Dalam tiga hari saya bisa
menyelesaikan cerita setebal 336 halaman itu. Mungkin saking tidak adanya
kegiatan saat itu.

Tokoh utama, Are bertemu dengan
Ruth pada sebuah pantai di Bali. Are yang hobi memotret dan Ruth yang senang
melukis menjalin hubungan seperti orang pada umumnya. Namun lagi-lagi ada orang
ketiga seperti halnya pada “Assalamualaikum Beijing,” tapi di sini orang ketiga
adalah laki-laki yang pernah berpacaran dengan Ruth, tanpa ada kata putus.
Lagi-lagi konfliknya tentang cinta. Bahkan orang tua Ruth telah merestui hubungannya
dengan lelaki yang bernama Abimanyu hingga ke jenjang pernikahan.
Endingnya keren, membuat shocked. Ternyata Are sebagai tokoh
utama yang juga sebagai pencerita meninggal. Sedangkan Ruth yang lari dari
acara penikahannya dengan Abimanyu menunggu kedatangan Are pada dek kapal feri
sebuah pantai. Ia akan selalu menunggu bersama senja.

Saya sedikit pusing karena
tokoh dalam novel yang begitu banyak, juga menggunakan berbagai setying tempat
dan klan-klan di Jepang. Sepertinya novel ini memang berisi kritik sosial pada masa kediktatoran pemimpin Jepang. Alhasil saya dibuat kecewa karena endingya sangat
gantung. Karena ini seri pertama dan saya tidak memiliki seri keduanya. Ya,
buku ini hadiah dari salah satu penerbit.
Memasuki Februari, kampus mulai
makin ramai. Dan saya mulai geram dengan hujan yang mengurungku di asrama.
Iseng-iseng ke perpustakaan dan bertemu dengan teman-teman Caterpillar yang
mulai sibuk mengurusi skripsi.
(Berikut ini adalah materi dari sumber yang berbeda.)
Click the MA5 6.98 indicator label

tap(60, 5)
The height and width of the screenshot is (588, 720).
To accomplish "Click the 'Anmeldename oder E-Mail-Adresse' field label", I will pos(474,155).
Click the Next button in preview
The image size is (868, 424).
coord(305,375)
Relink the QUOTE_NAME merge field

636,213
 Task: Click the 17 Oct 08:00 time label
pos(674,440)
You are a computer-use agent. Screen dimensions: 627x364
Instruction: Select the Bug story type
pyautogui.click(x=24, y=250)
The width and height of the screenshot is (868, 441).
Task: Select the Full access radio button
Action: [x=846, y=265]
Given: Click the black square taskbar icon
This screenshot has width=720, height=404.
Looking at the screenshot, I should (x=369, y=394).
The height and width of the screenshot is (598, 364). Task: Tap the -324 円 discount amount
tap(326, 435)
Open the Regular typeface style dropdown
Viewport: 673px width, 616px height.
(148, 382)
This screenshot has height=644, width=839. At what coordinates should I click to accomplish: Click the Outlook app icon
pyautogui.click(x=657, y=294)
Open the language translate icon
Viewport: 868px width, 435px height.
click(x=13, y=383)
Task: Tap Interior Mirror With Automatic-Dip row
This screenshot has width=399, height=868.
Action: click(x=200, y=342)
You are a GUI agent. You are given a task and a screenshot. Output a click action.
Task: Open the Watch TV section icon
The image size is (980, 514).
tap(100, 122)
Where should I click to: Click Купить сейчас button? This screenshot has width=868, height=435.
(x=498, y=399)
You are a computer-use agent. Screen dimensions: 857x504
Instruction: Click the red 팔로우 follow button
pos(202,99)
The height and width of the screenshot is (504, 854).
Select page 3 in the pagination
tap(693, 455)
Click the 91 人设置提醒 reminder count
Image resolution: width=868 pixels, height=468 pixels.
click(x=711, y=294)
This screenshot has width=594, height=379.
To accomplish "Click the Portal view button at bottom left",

Kesempatan untuk meminjam buku.
Novel terbitan Balai Pustaka,
“Lajar Terkembang” karya St. Takdir Alisjahbana berhasil dipinjam dengan kartu
perpus Akram sebagai jaminan. Pembaca seperti dibawa kembali ke masa silam,
tahun 1930an yang tidak pernah saya alami. Bahasanya masih tempoe doeloe dan
diksinya terkesan sangat lebay.

Saya kadang tertawa sendiri membacanya.
Banyak
yang beranggapan bahwa buku-buku terbitan balai pustaka memang diterbitkan
untuk membuai dan membuat terlena pemuda Indonesia saat itu, sehingga ia
teralihkan dari perjuangan dan nasionalisme membela Indonesia di tengah jaman kolonial Belanda. Dan tergambar jelas pada kisah
percintaan Tuti, Maria, dan Yusuf pada novel terkenal karya Takdir Alisjahbana
ini (lagi-lagi tentang cinta). Buku ini pro-modernism dan
kolonialisme Belanda, menurutku.
Mari membaca. “A book is a dream that you hold in your hand,” -Neil Gaiman.